= Job =
Which lines in the items below contain the string "dropdown" with the same capitalization? Pull out each of those lines in full.

— start of Exercise material —

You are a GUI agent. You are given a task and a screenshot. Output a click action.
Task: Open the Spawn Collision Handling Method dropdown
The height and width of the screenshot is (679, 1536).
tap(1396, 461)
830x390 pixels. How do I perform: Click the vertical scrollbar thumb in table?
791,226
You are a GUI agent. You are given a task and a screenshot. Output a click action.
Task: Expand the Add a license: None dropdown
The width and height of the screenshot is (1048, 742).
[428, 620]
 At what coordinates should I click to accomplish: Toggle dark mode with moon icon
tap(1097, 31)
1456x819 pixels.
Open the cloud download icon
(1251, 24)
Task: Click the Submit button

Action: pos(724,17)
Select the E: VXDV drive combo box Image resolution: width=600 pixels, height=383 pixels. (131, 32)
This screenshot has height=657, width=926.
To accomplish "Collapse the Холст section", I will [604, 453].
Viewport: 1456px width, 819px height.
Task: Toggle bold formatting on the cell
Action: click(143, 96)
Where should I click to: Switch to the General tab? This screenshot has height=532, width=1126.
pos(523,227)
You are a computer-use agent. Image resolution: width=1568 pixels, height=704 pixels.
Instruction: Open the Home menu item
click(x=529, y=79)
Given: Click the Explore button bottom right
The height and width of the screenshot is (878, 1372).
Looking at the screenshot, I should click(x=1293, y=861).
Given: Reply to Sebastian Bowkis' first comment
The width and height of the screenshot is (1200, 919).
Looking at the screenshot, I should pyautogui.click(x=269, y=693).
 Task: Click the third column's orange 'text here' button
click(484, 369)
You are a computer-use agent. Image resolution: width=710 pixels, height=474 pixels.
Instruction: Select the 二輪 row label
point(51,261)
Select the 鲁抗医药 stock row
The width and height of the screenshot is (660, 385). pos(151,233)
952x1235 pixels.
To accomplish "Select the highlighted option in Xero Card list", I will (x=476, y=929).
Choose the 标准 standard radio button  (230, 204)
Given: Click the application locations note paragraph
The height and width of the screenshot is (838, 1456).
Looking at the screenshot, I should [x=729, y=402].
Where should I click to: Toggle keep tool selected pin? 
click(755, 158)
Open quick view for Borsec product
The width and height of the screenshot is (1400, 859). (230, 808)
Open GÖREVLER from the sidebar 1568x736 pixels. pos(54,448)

— end of Exercise material —

= Exercise response =
Task: Open the Spawn Collision Handling Method dropdown
Task: Expand the Add a license: None dropdown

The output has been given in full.